• **Brano di lettura**
Sciopero della fame – Un’attivista palestinese riflette sui 33 giorni di sciopero che condusse il padre 37 anni fa all’interno delle carceri israeliane.
Foto copertina: Ismail Abusalama e i suoi compagni riuscirono a sopravvivere al calvario, perché erano convinti che “la loro causa era giusta”.
30 MAY 2017 – Shahd Abusalama (*)
Circa 1500 prigionieri politici palestinesi hanno raggiunto il loro trentanovesimo giorno di sciopero della fame all’interno delle carceri israeliane. I prigionieri richiedono alcuni dei fondamentali diritti dell’uomo, come la possibilità di ricevere visite dai propri familiari due volte al mese.
I prigionieri palestinesi condussero scioperi della fame come metodo di protesta non violenta sin dal 1968, dopo l’occupazione da parte di Israele dei rimanenti territori palestinesi della West Bank, di Gerusalemme est e della striscia di Gaza. Alcuni di questi scioperi ottennero con successo gli esiti sperati, altri invece fallirono.
Qui, l’attivista e scrittrice Shahd Abusalama riflette sull’esperienza del padre, che partecipò, circa quarant’anni fa, a uno sciopero della fame collettivo dentro una prigione israeliana.

• **Dati raccolti**
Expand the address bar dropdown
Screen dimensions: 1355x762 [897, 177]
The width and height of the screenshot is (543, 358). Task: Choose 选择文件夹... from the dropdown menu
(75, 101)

• **Consegne**
(1) Rispondi alle domande sul brano dedicato allo sciopero della fame:
(a) Quanti giorni durò lo sciopero condotto dal padre dell'attivista?
(b) Quanti prigionieri politici palestinesi hanno raggiunto il trentanovesimo giorno di sciopero?
(c) Da quale anno i prigionieri palestinesi ricorrono allo sciopero della fame come protesta non violenta?
(2) Prosegui il brano sullo sciopero della fame partendo dall'ultima frase.

• **Risposte scritte**
(1)
(a) 33 giorni.
(b) Circa 1500.
(c) Dal 1968.

(2)
“Se non avessimo resistito, attraverso gli scioperi della fame collettivi, saremmo ancora ridotti come degli schiavi, nel Medioevo”,
Questo è ciò che mio padre Ismail mi disse in una chiamata via Skype, dopo che insistetti perché mi raccontasse le memorie dei suoi trentatré giorni di digiuno, durante il leggendario sciopero della fame di “Nafha”, a cui partecipò trentasette anni prima.
I suoi ricordi risuonavano in modo tremendamente vivido e dettagliato nonostante fossero lontani. I suoi occhi erano fissi sul soffitto della sua camera nella casa a Gaza, mentre si tormentava il mento come se stesse rivivendo ciò che stava raccontando. Il linguaggio del suo corpo evocava un’ansia repressa.
Nel 1980, il mio papà, allora ventisettenne, era nelle carceri israeliane da 10 anni, che sembravano banali rispetto alle sette condanne a vita che gli erano state inflitte per la sua affiliazione al gruppo del Fronte Popolare per la Liberazione del Palestinese (PFLP)
Avrebbe definitivamente terminato i suoi giorni nelle carceri israeliane, se non avesse fatto parte dello scambio dei prigionieri del 1985 – Approfondimento (accordo Jibril). Lui fu infatti uno degli 80 prigionieri politici palestinesi che furono trasferiti dalla nuova prigione di Nafha, nel Naqab (Negev) in cui le condizioni di vita erano estremamente dure.
“Dopo nove giorni dall’inizio del nostro sciopero, 26 dei nostri compagni furono rinchiusi a forza all’interno di gabbie di ferro in un furgone, intossicati con il gas, e portati in quello che sembrava essere un viaggio della morte verso un luogo ignoto”
Ismail Abusalama, ex- scioperante palestinese
“Era una prigione nel deserto, ricordava mio padre – mille metri sopra il livello del mare – “ciò significava che era di un caldo infernale d’estate e freddissimo d’inverno”.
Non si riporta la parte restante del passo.